This question impacts same-sex female couples who conceive a child using an anonymous sperm donor. The birth mother is clearly a parent, but is her spouse also a parent under the laws of Pennsylvania? What happens if the couple moves to another state? Will they both be considered the parents of the child in that new state even though only one of them has a genetic connection to the child? Does the answer to this question change if the marriage is no longer intact? These questions have yet to be fully clarified by the courts and there is no statutory guidance in Pennsylvania.

Unlike our neighboring states of New Jersey, New York and Delaware, Pennsylvania does not have any statutes governing the parentage of children who are conceived via assisted reproductive technology. New Jersey has a donor insemination statute N.J.S.A. 9:17-44(a) which states that if a woman is inseminated artificially with semen donated by a man who is not her husband the "husband is treated in law as if he were the natural father of a child thereby conceived if, under the supervision of a licensed physician and with the consent of her husband." New York has a similar statute titled, "Legitimacy of children born by artificial insemination." N.Y. Dom. Law Article 5 § 73. Applying these in a gender neutral manner, they should also apply to same-sex female couples. Both of these statutes also require a physician to perform the insemination and written consent of the spouses at the time of the insemination. Delaware has adopted the Uniform Parentage Act and entire subsection on "Child of Assisted Reproduction" 13 § 8-701. However, unlike Delaware, Pennsylvania has not adopted any form of the Uniform Parentage Act. Thus, practitioners must look at Pennsylvania case law for the answers and no court thus far has directly answered this question.

Courts will need to determine whether the marital paternity presumption applies to a same-sex spouse, and, if it does, whether it can be rebutted when the spouse is physically incapable of being the genetic parent from the onset.
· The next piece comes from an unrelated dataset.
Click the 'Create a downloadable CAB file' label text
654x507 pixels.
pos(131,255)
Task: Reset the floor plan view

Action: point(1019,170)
If the presumption has been rebutted or is inapplicable, courts will need to determine whether the doctrine of estoppel applies. These will be novel issues for Pennsylvania courts to grapple with over the next few years.

Pennsylvania courts will not be the only courts grappling with these complex issues. The most significant future risk to a challenge of the non-genetic mother´s parentage is most likely to come from her own spouse, the other parent of the child, in a future custody dispute. Such cases have arisen all over the country as one parent crosses borders to try to nullify the parental rights of her former partner. In these cases, to complicate matters, the law that applies to the case will be the law of state where the custody dispute arises, which may not necessarily be the state where the child was born. The UCCJEA vests "exclusive [and] continuing jurisdiction" for child custody litigation in the courts of the child´s "home state," which is defined as the state where the child has lived with a parent for six consecutive months prior to the commencement of the proceeding (or since birth for children younger than six months). The statutory schemes and case law addressing parentage for children conceived via assisted reproduction vary significantly from state to state, only adding to the uncertainty for same-sex parents.

The best way to legally protect the couple and the child from a future challenge to parentage in any jurisdiction is to secure an adoption for the non-genetic parent. As a married couple, they may file for a kinship or stepparent adoption in Pennsylvania without a Report of Intention to Adoption and the expense and delay of a home study under 23 Pa C.S. § 2531(c). This is advisable even if both women´s names already appear on the child´s birth certificate. A birth certificate is an administrative record and not a legal determination of parentage. An adoption decree will withstand challenge in any state, and hopefully, prevent costly litigation and the risk of a future separation between the non-genetic parent and the child.